The 50/30/20 rule gives every peso a general purpose: essentials, enjoyment, and future goals. To start, check your take-home pay. List your monthly expenses. Group them into needs, wants, and savings. Then compare your current spending with the 50/30/20 split. 

If the numbers do not fit yet, adjust slowly. Reduce one expense. Set aside a small amount every payday. If you have debt, pay more than the required amount when your budget allows. 

Build your savings plan with Salmon Time Deposit. Once you know how much you can set aside, you can consider Salmon Time Deposit for savings you do not plan to use right away. Learn more about Salmon Time Deposit 

 

Frequently asked questions (FAQs) 

Is the 50/30/20 rule based on my gross income or take-home pay? 

Use take-home pay because you can only budget the money you actually receive after required tax, government benefit-related, and other deductions. It gives you a more realistic starting point than gross salary. 

What is the difference between needs and wants? 

Needs are expenses you must pay to live, work, study, and meet basic responsibilities. Wants are expenses that add comfort or enjoyment but can be reduced if your budget is tight. 

Can debt repayment be part of the 20% category? 

Yes, if you choose to pay more than the required amount on a loan, you can include that extra payment in the 20% category. Your required monthly payment usually belongs under needs because it must be paid each month. 

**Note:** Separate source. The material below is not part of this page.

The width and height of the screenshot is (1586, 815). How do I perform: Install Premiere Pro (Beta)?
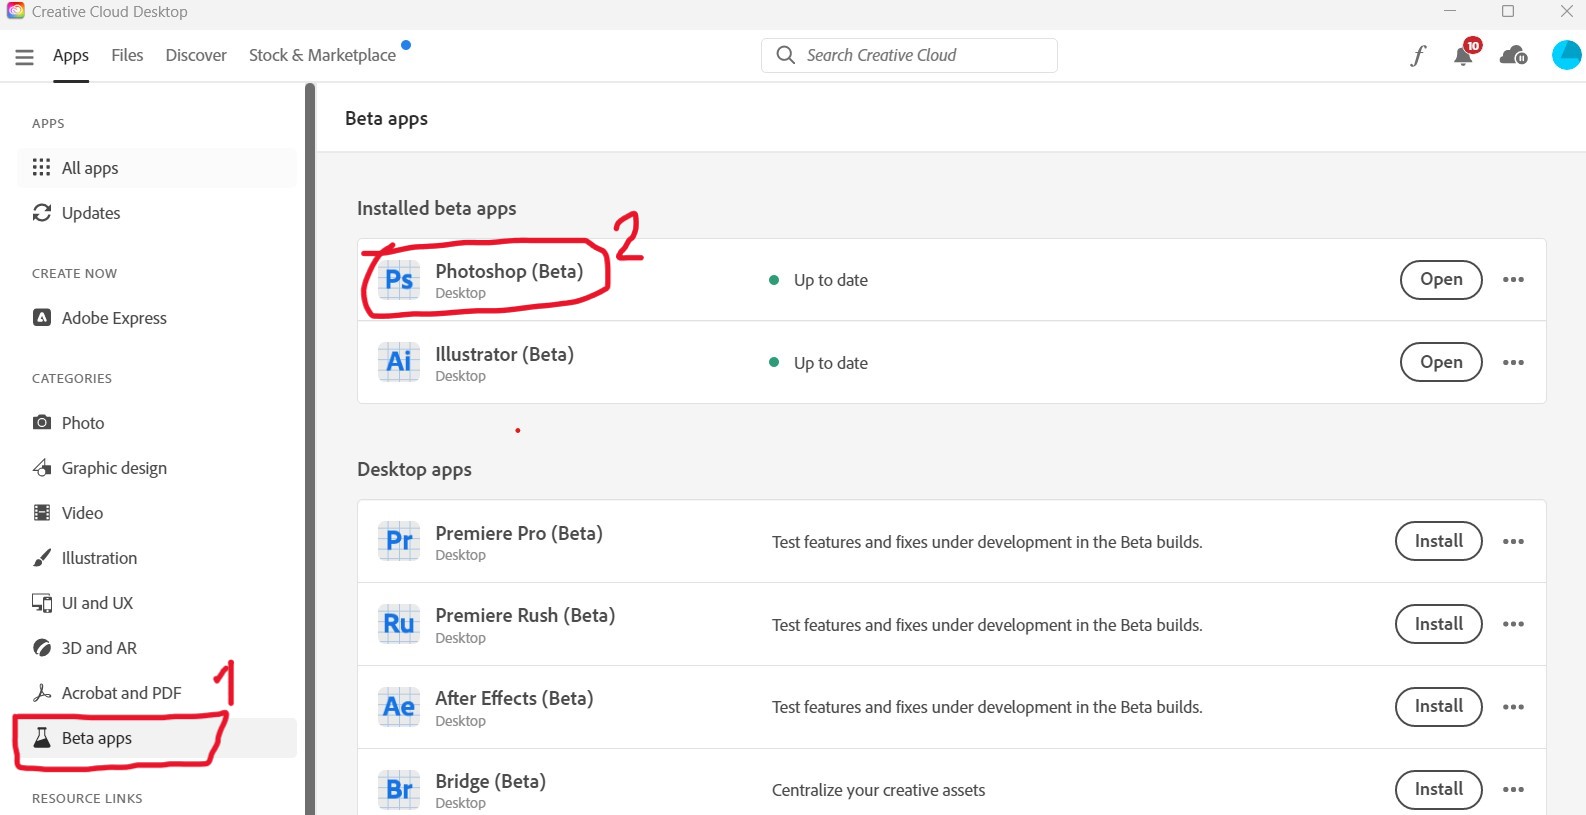tap(1438, 541)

What if I cannot save 20% of my take-home pay yet? 

Start with a smaller amount because a budget should fit your current situation. You can begin with 5%, 10%, or a fixed amount every payday, then increase it when your budget allows. 

Is the 50/20/30 rule the same as the 50/30/20 rule? 

Not always, because people may write the numbers in different orders. The common 50/30/20 rule means 50% for needs, 30% for wants, and 20% for savings and future goals. 

How do I calculate the 50/30/20 rule? 

Use this simple 50/30/20 rule calculator: 

Take-home pay x 50% = needs 

Take-home pay x 30% = wants 

Take-home pay x 20% = savings 

For example, if you have ₱30,000 in take-home pay, that means you should set aside ₱15,000 for your needs, ₱9,000 for your wants, and ₱6,000 for your savings.